The largest prime number we’re currently aware of has 22,338,618 digits. It was discovered in January 2016 thanks to the coordinated effort of thousands of machines across the globe.
It is:
[tex]\displaystyle 2^{74,207,281}-1[/tex]
As many readers will know, this is a Mersenne prime number. The overwhelming majority of the largest prime numbers we’ve discovered over the past century have been Mersenne numbers.
A brief introduction to Mersenne Numbers
Mersenne numbers are defined as:
[tex]\displaystyle M_n \equiv 2^n-1[/tex]
for n in [tex]\mathbb{N}[/tex].
Not all Mersenne numbers are prime (e.g., [tex]M_4 = 15[/tex]), and not all prime numbers are Mersenne numbers (e.g., [tex]M_4 < 29 < M_5[/tex]).
Nevertheless, Mersenne numbers are currently our best bet when it comes to finding increasingly larger prime numbers.

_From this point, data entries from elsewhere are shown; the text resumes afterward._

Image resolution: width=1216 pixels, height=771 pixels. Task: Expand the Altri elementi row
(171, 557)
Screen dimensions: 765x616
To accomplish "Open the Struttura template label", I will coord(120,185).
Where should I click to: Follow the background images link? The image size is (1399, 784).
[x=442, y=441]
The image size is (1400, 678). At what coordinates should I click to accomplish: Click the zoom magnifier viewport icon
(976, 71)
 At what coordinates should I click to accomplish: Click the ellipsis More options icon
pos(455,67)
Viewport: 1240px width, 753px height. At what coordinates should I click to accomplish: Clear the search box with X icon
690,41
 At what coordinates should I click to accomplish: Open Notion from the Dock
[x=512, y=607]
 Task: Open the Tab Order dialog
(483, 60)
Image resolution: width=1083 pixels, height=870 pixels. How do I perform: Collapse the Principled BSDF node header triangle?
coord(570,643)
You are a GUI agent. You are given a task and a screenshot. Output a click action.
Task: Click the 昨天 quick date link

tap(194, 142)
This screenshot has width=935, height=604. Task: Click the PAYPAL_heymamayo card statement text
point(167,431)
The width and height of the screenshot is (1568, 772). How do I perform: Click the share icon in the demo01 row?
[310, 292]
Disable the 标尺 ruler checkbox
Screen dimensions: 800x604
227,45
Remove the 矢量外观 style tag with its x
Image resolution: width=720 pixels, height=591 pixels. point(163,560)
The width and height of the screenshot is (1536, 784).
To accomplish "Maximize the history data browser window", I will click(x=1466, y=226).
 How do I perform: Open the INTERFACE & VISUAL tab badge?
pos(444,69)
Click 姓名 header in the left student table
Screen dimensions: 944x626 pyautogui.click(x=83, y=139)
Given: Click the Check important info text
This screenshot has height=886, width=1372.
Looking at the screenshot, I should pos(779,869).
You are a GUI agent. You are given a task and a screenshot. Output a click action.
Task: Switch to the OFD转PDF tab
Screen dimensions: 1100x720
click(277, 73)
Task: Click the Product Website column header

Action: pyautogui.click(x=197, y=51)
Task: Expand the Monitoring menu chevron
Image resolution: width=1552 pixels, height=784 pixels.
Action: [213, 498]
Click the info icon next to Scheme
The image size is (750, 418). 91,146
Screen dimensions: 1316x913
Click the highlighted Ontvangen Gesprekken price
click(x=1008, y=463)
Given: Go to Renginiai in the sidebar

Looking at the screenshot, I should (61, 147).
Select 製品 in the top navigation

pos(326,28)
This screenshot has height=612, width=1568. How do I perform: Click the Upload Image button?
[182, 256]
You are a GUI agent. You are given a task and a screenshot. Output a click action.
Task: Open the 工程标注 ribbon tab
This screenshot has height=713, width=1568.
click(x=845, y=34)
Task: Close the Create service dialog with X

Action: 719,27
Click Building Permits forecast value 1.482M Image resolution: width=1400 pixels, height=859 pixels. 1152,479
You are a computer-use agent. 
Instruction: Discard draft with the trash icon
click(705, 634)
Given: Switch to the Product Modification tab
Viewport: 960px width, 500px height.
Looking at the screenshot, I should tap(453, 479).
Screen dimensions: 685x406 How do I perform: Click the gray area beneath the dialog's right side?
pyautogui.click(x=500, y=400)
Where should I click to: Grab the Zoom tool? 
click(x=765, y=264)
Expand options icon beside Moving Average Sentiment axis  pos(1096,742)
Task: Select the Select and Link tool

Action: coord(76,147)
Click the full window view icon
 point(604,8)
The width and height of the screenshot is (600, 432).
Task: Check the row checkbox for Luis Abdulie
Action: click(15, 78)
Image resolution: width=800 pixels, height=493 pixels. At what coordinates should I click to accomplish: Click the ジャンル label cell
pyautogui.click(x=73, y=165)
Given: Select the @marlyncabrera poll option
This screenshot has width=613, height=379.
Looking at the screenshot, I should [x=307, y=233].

A key reason for this is that we have a computationally efficient deterministic primality testing algorithm. Namely, the Lucas–Lehmer test (LLT).
This algorithm is significantly faster than primality testing algorithms we have for general integers. So we can try increasingly larger values of n and determine, in reasonable amounts of time (given enough computational power), whether the corresponding Mersenne number [tex]M_n[/tex] is prime or not.
It turns out that n needs to be prime as well, in order for [tex]M_n[/tex] to be prime, which further reduces the pool of candidates we need to try to find a new Mersenne prime.
Mersenne numbers, by the way, take their name from Marin Mersenne, who astutely noticed that many prime numbers took the form [tex]2^n-1[/tex] (e.g., for n = 2, 3, 5, 7, 13, 17, 19, 31…).
Not being able to take advantage of a modern calculator (he published his findings in 1644), he didn’t get his list of exponents quite right, which in turn made his conjecture about prime numbers of the [tex]M_n[/tex] form for [tex]n <= 257[/tex] false.
He was wrong, but his mathematical curiosity paid off, leading us to two modern conjectures and today’s search for large primes.
Let’s be mathematically curious
I’m a big believer in mathematical curiosity. Asking, “what if” questions. Experimenting. This is why I’m so fond of experimental mathematics – despite its limitations and challenges.
As a kid, I used to spend hours trying to come up with proofs of Fermat’s Last Theorem and other unsolved problems. Obviously, those were seriously hard problems. I wasn’t going to prove anything.
But in the process of trying, I learned an incredible deal, developed a lifelong passion for mathematics, and even had the joy of discovering some (it turns out well known) simpler results on my own.
Plus one rather than minus one
As I came up with the idea of writing a post on Mersenne numbers, a “what if” came to my mind. What happens if we take numbers of the form:
[tex]\displaystyle C_n \equiv 2^n+1[/tex]
for n in [tex]\mathbb{N}[/tex]? What changes? Let’s find out.
Much like Mersenne did three century ago for his numbers, we can trivially see that some [tex]C_n[/tex] numbers are indeed prime. For example, without breaking out the calculator, we can instantly see that this holds for n = 0, 1, 2, 4, 8.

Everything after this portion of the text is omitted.